行間 それは、記憶の中と全く同じ「相模原 涼」の姿をしていた。
恐る恐る抱きしめてみれば、腕の中に収まる感触も、記憶の中のそれと違わない。
声も、仕草も、笑顔も、何もかも。
目の前にいる彼女は、自分の知っている「相模原 涼」のままだった。
本来ならば二度と会うことの出来ない人が、そこにいる。
本当ならずっとこのまま彼女と話していたいと思う。
太陽のない世界で、リンドウの花が咲くまで、今までのこと、言えなかったこと、ずっとずっと話していたいと、そう願ってしまいそうになる。

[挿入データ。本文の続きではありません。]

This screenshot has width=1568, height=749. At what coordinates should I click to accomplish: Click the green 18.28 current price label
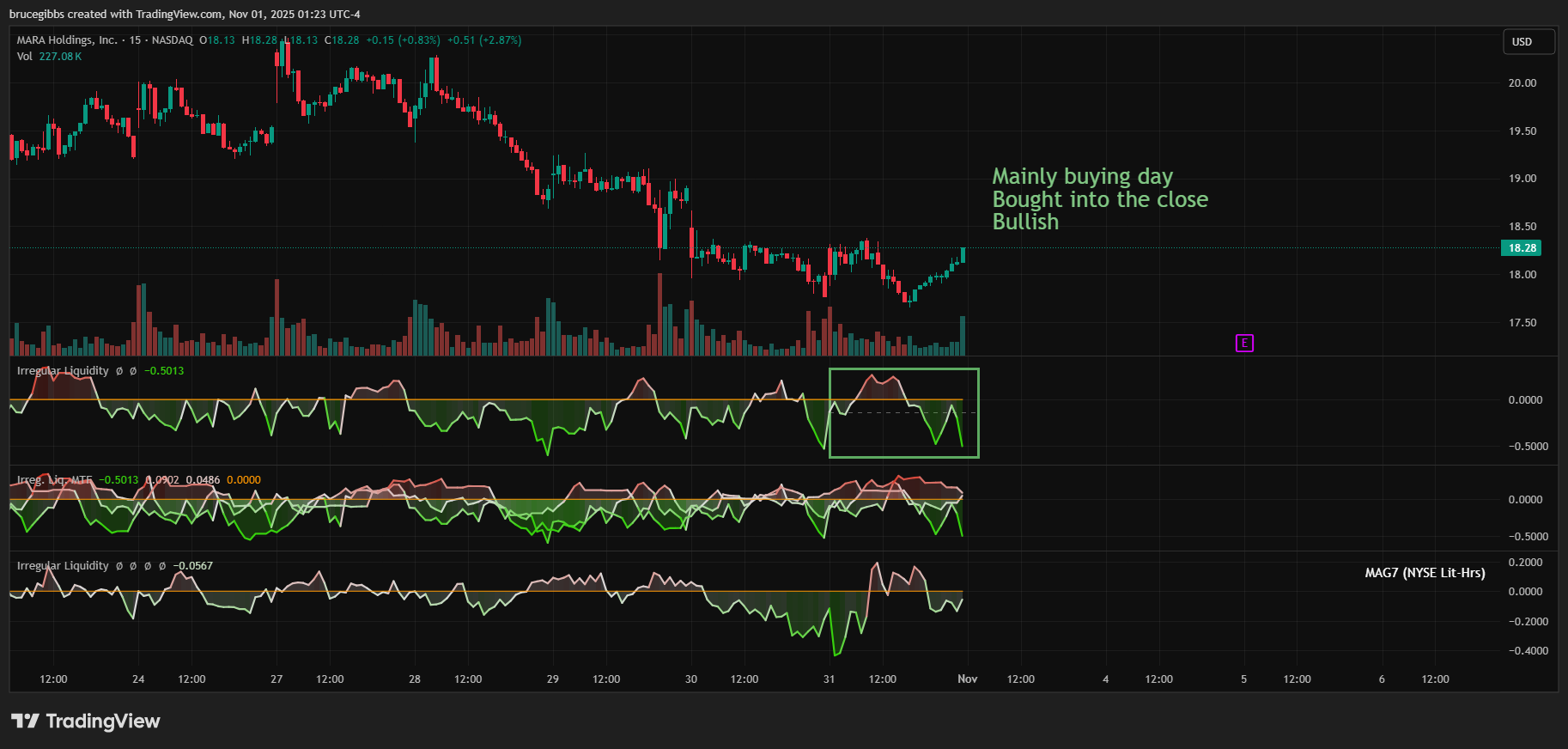coord(1522,248)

もう一度見たいと思っていた笑顔が向けられると、懐かしくて、同じくらいに悲しくて、心臓がギュウっと締め付けられたように痛んだ。
記憶の中と同じ感触。
記憶の中と同じ仕草。
記憶の中と同じ笑顔。
目の前にいる相模原涼は、記憶の中の彼女と寸分違わない姿でそこに存在している。
そして、だからこそ否応なしに理解してしまう。
彼女は、本当の相模原涼ではない、ということを。
彼女を失って4年になる。
4年もあれば、どんな人間にも変化はある。
それは、加齢による見た目の変化かもしれない。或いは、生活環境による仕草の変化、言葉遣いの変化、挙げていけばいくらでも見つけることができるだろう。
けれど目の前にいる彼女にはそれがない。
涼さんが本当に生き続けていたというのなら、記憶の生き写しのような彼女など存在するはずがないのだ。

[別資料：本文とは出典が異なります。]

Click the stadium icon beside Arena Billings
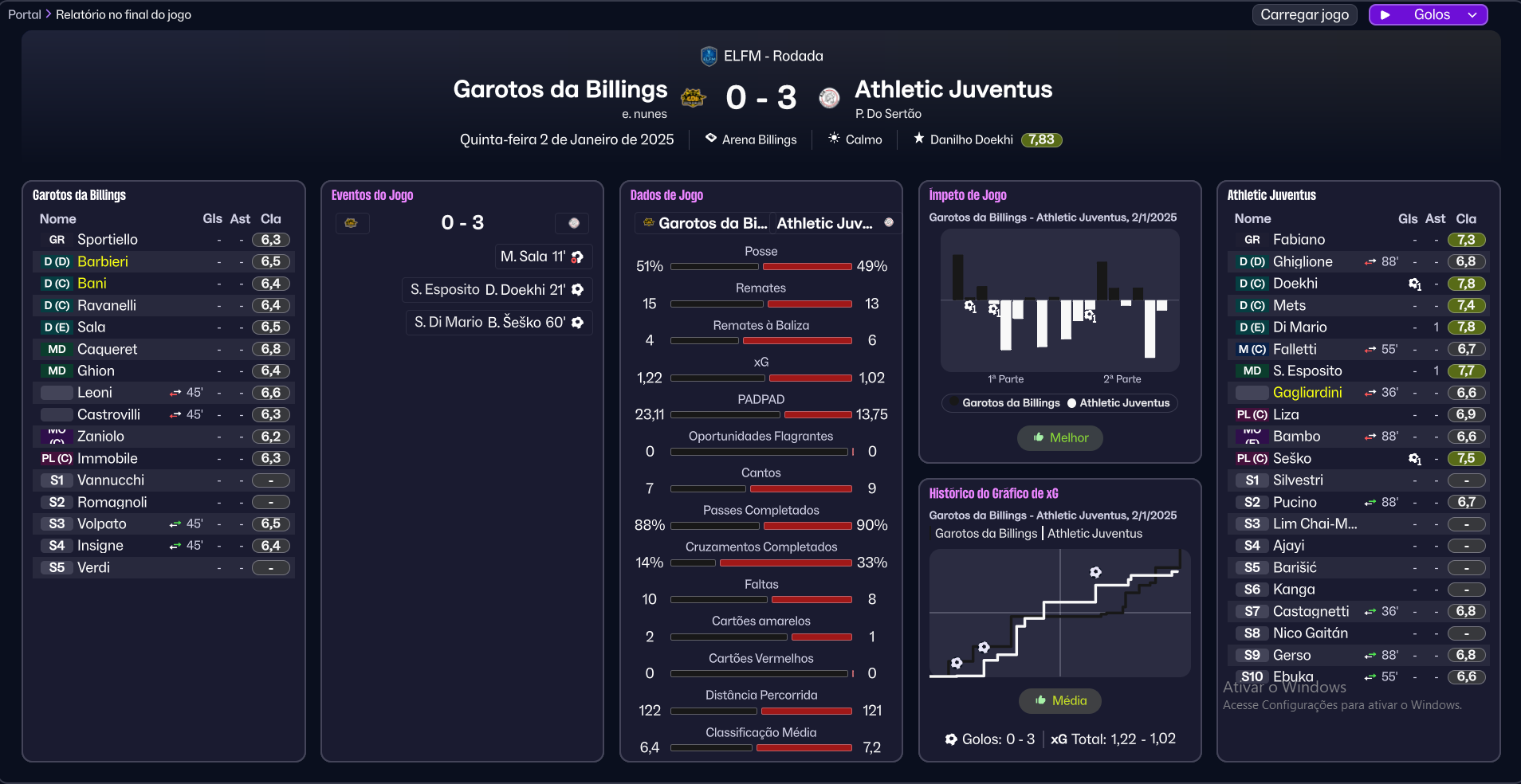The width and height of the screenshot is (1521, 784). click(710, 139)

この不可解な日々について調べていた中で見つけた、雑誌の一節を思い出す。
命は不可逆のものであり、死者が蘇るなんて錯覚に過ぎない。
だからここにいる彼女はきっと、”俺の記憶の中の涼さん”なんだろう。
「――それじゃあ私はもう帰るけど、五百住くんにもよろしくね」
腕時計を見た彼女は、そう言ってベンチから立ち上がる。
ゆるりと振られたその手を掴むと、記憶と同じ柔らかい手の感触が伝わってきた。
驚いたように目を瞬かせる彼女に向かって口を開く。
たとえ彼女が本物じゃなくても、否、本物じゃないからこそ伝えなくてはいけない。
「涼さん」
未練はないなんて、口が裂けても言うことは出来ない。
今だって、彼女と過ごした日々を夢に見る。
俺は弱いから、叶うならもう一度、彼女のいた日常を取り戻したいと願ってしまう。
けれどその願いが成就してはならないものであるということもわかっている。
ここで”記憶のままの涼さん”を選び、五百住を捨てるなんて選択をしたら、本当の涼さんに顔向けができなくなってしまう。

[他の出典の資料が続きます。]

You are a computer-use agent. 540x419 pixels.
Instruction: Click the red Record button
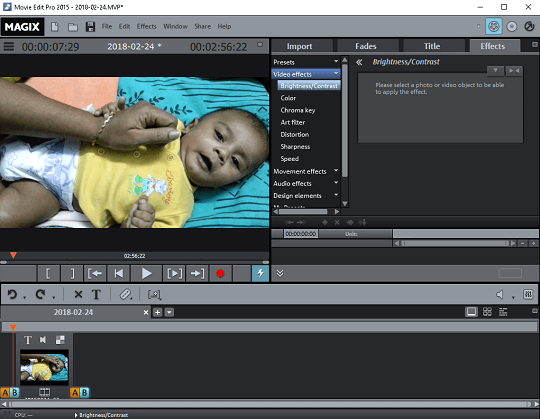point(220,273)
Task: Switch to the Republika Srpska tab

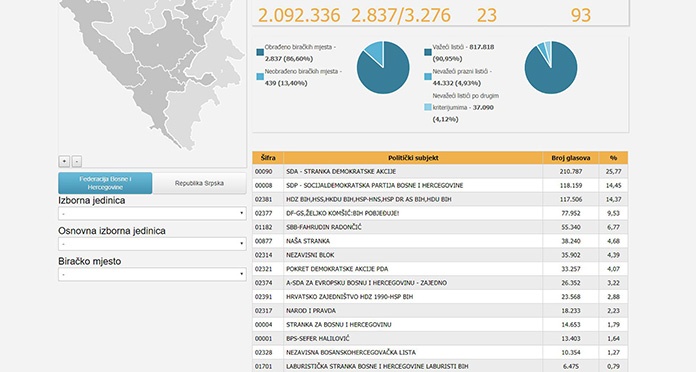Action: click(x=199, y=183)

もっと一緒に居たい。話がしたい。他愛のないことで笑って、喧嘩して、触れ合いたい。
そう叫ぶ本心を抑え込んで、精一杯言葉を絞り出す。
「あなたに会えてよかった」
優しくて、強くて、世界で一番愛しい人。
彼女の隣に居て恥ずかしくない人間になれるように。
彼女の向けてくれた好意に値する人間で在れるように。
別れたくない、離れたくないと、感情は叫び、胸が痛む。
だが、今はそれを気にしている場合じゃない。
きっと彼女に会えるのはこれが最期だ。
だから伝えたかった感謝の言葉を、言えなかった別れの言葉を紡ごう。
未練を、後悔を、断ち切るために。
「あなたの隣に立てたことは、俺の一生の誇りです」
その誇りを胸に生きていくために。
彼女に恥じない人生を、これからも歩いて行くために。
グレーのスーツを着た小柄な背中が、少しずつ遠くなっていく。
遠くなる背中が、周りの植物が、視界の中で少しずつ滲んでいく。
頬を水滴が伝っていく。
喉が震えて、嗚咽が漏れそうになる。
泣くなといくら自分に言い聞かせても、涙がボロボロと溢れてきて止まらなかった。
どのくらい1人でそうしていただろう。不意に携帯が震えて、五百住がここに着いた事を知らせる。
きっと、今日もう一度五百住は死に、代わりに彼女を蘇らせるつもりなのだろう。
そんなことを許すものか。
乱暴に目元を拭い、深く息を吸う。
「……こんな場所に、あいつを置いてなどいけるものか」
ここへ置いていくものなど、この弱い心だけで十分だ。
五百住を陽の下へ連れ帰る決意と共に、俺は黄泉への一歩を踏み出した。